"Tenemos" Papa, Messi e Maradona

"Tenemos" Papa, Messi e Maradona

publicidade

A eleição de um papa é coisa muito séria. Mas a brincadeira também é abençoada por Deus. Pode um jesuíta argentino, com nome franciscano, reinar em nome da humildade e da modéstia? Não é paradoxo demais? O homem tem qualidades: gosta de tango, de Borges e de futebol. Não é muito para a Argentina ter Messi e o papa ao mesmo tempo? Não é abuso de poder? Ainda mais depois de Maradona ter ganho uma Copa do Mundo para os argentinos com ajuda, segundo ele mesmo, da “mão de Deus”! Os adversários de Cristina Kirchner sugerem que essa foi a única maneira encontrada em nível internacional para contrabalançar os poderes absolutos da viúva de Néstor.

Um papa sul-americano é uma grande virada. Mais uma marca destes tempos globalizados em que um negro comanda os Estados Unidos, um índio chefia a Bolívia e uma ex-guerrilheira governa o Brasil. É verdade que nós, brasileiros, estamos um pouco aborrecidos. Perdemos essa parada logo para os argentinos. Como a inveja é um sentimento feio, vamos engolir nossa decepção. A nossa consolação é repetir que Deus e Pelé são brasileiros. Os argentinos retrucam: “Há controvérsia”. Teve gente que achou que o novo papa era o Zagallo ou o filho de um fã constrangido do Velho Lobo. O homem se chama Jorge Mário. Zagallo é Mário Jorge. Brasileiros mais desbocados teriam ensaiado um coro: “Arg!, arg!, arg!, o papa é argentino”.

Para testar a infalibilidade papal setores nacionalistas argentinos gostariam de submetê-lo a um teste definitivo. Fariam uma única pergunta: “As Malvinas são argentinas ou britânicas?” A escolha de Bergoglio já está servindo para divulgar Borges e a literatura argentina. Se fosse um brasileiro, Machado de Assis poderia ficar mais conhecido no mundo. Se tivesse sido o gaúcho Dom Odilo, Erico Verissimo brilharia. Editores lamentam. Havia até um refrão prontinho: “Acha, acha, acha, um papa de bombacha”. Cantaríamos de peito aberto: “Que sirvam nossas façanhas de modelo a toda terra”. Dom Odilo tinha um problema. Dividia o rebanho. É gremista.

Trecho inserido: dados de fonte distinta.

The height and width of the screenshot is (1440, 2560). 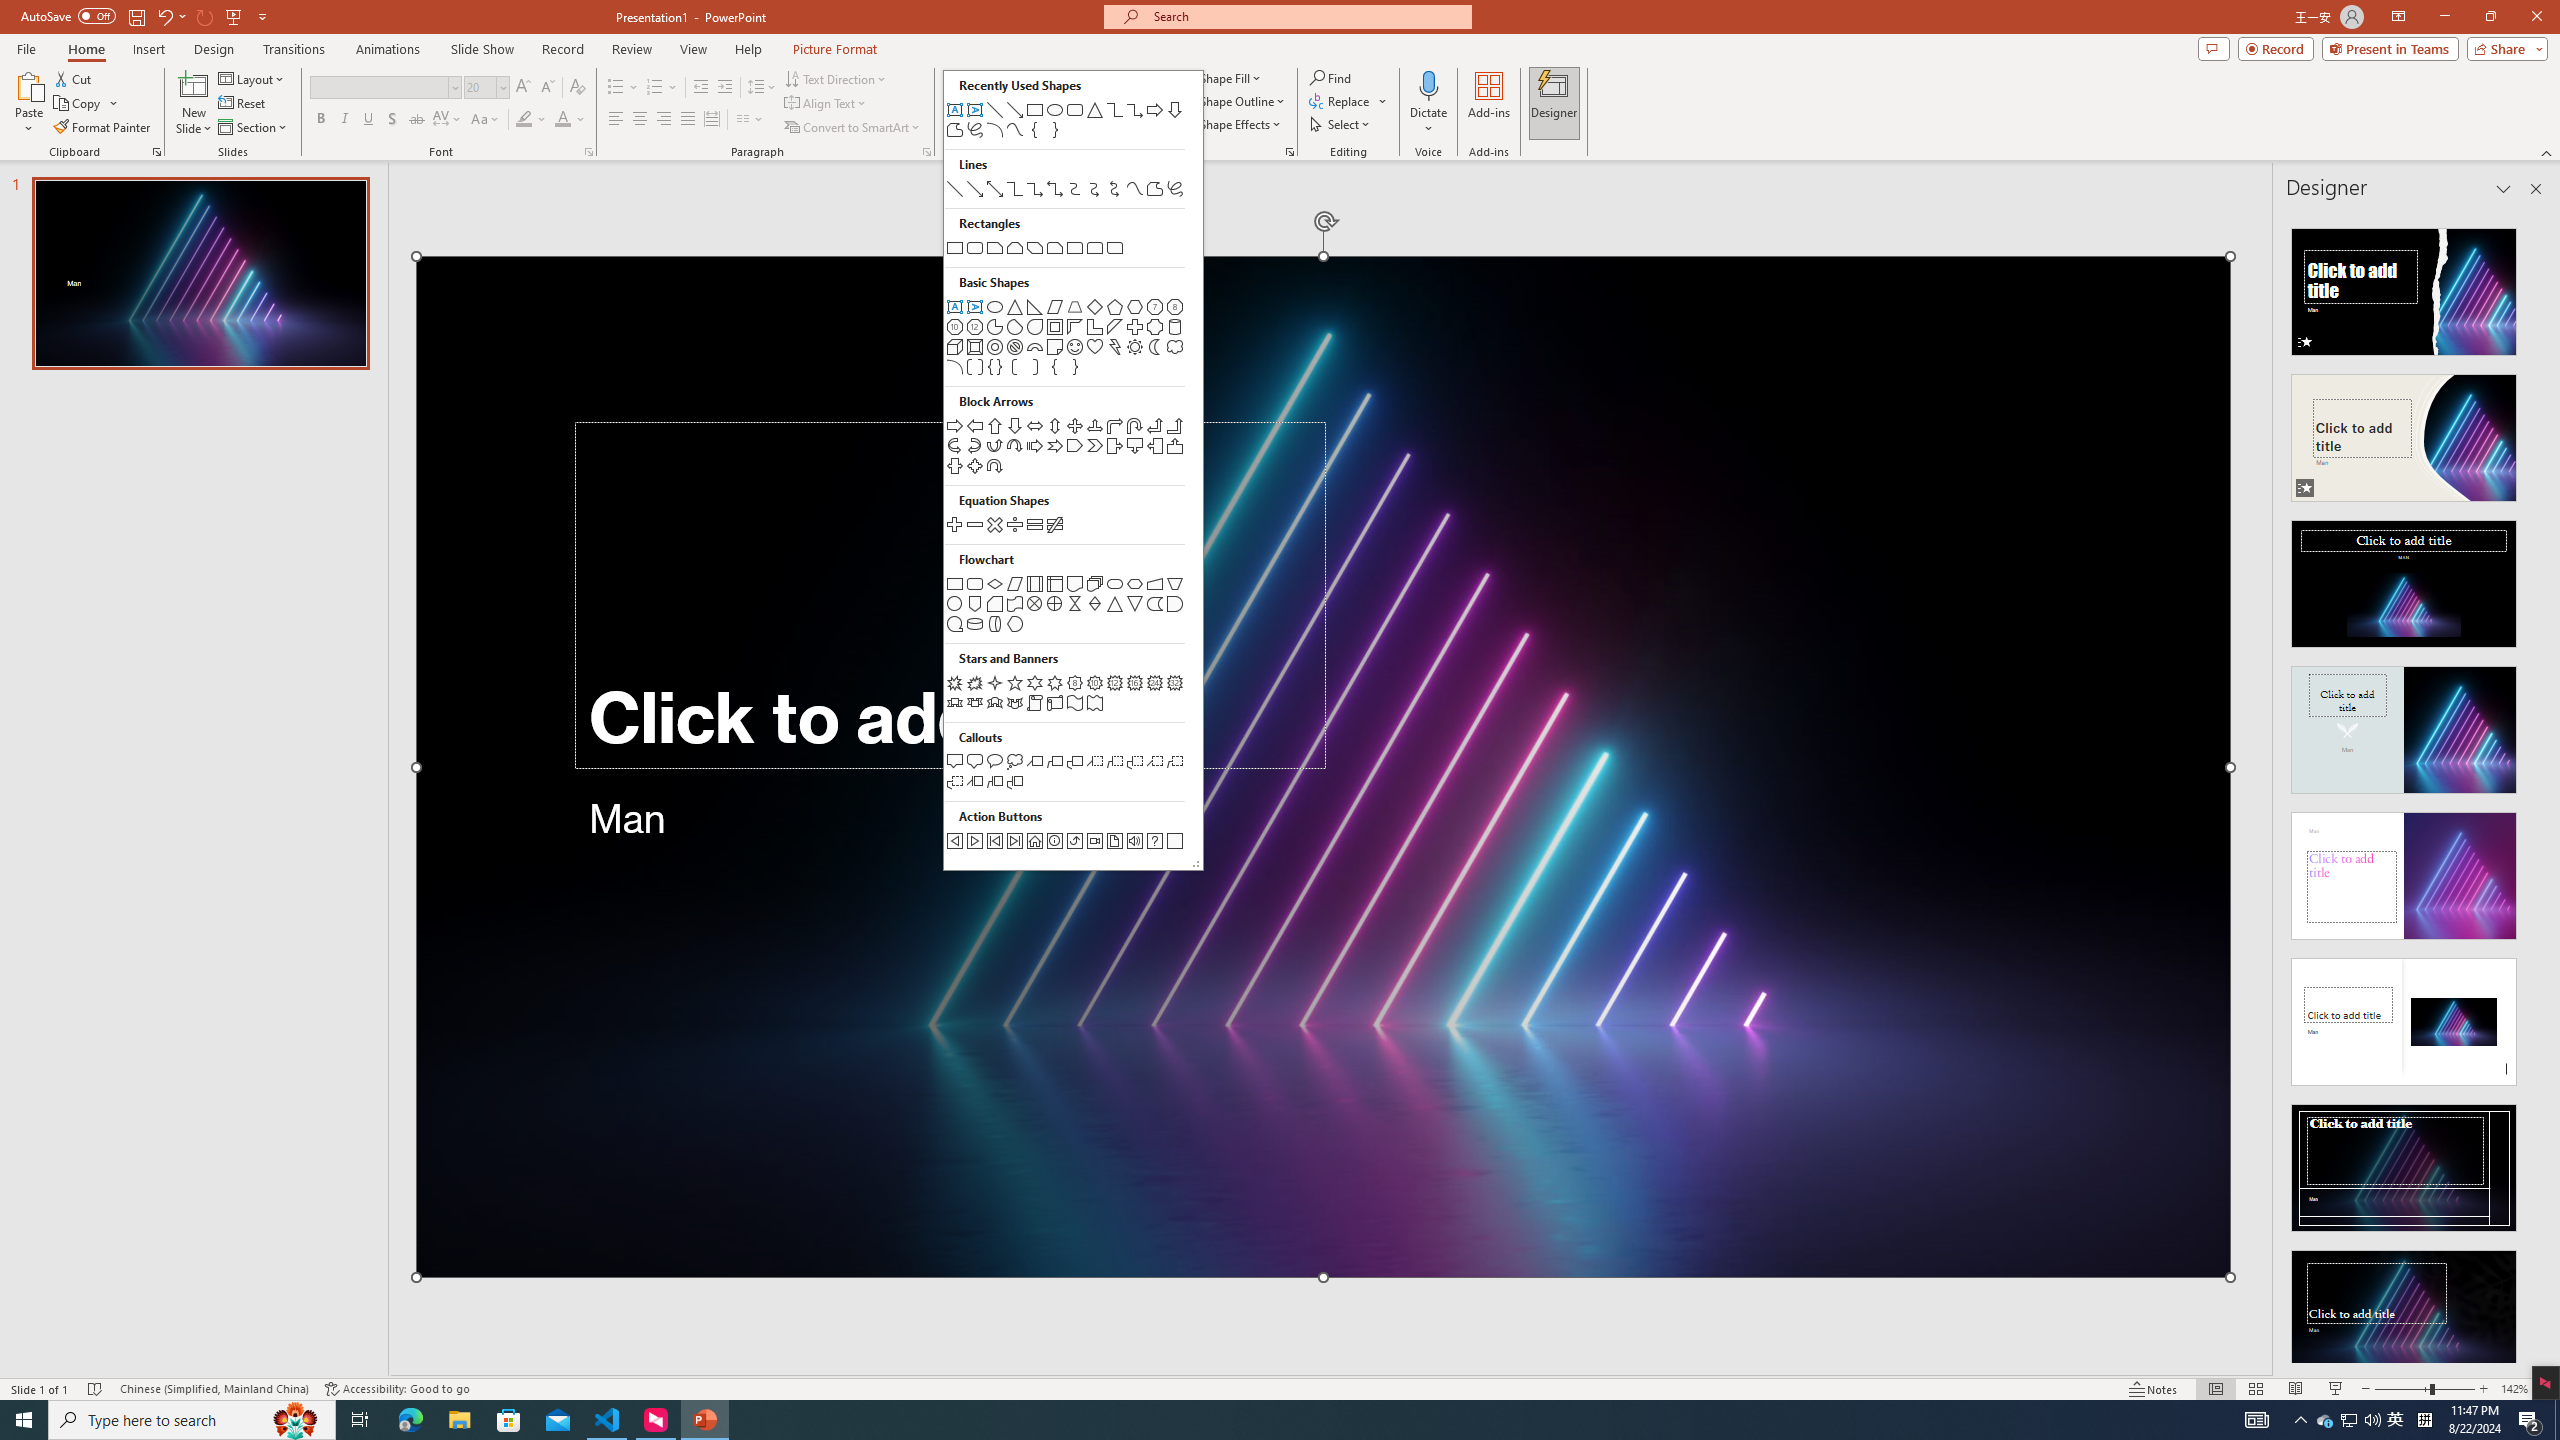 What do you see at coordinates (2503, 189) in the screenshot?
I see `Task Pane Options` at bounding box center [2503, 189].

Falando muito sério: como se sairá nosso sul-americano à frente dessa potência global? O mundo está analisando a sua ficha: conservador ou moderado? Comprometido com a ditadura argentina ou habilidoso protetor de alguns perseguidos? Fará algumas mudanças para, como desejam alguns, modernizar a igreja católica e dar mais transparência aos negócios do Vaticano? Vai tocar, contrariando alguns dos seus posicionamentos conhecidos, em temas tabus como celibato, preservativos casamento entre pessoas do mesmo sexo e ordenação de mulheres? Vai se preocupar com os pobres deste mundo?

O novo papa já escreveu livros sobre João Paulo II e Fidel Castro e sobre o holocausto. É um intelectual. De um argentino, assim como de um gaúcho, espera-se que goste de carne assada, não tenha, mesmo sendo Papa, papas na língua, seja de faca na bota e não leve desaforo para casa. Maradona saudou o novo papa com a sua proverbial modéstia: “O Deus do futebol é argentino, e agora o Papa também é”. Será que se referia a ele ou a Lionel Messi?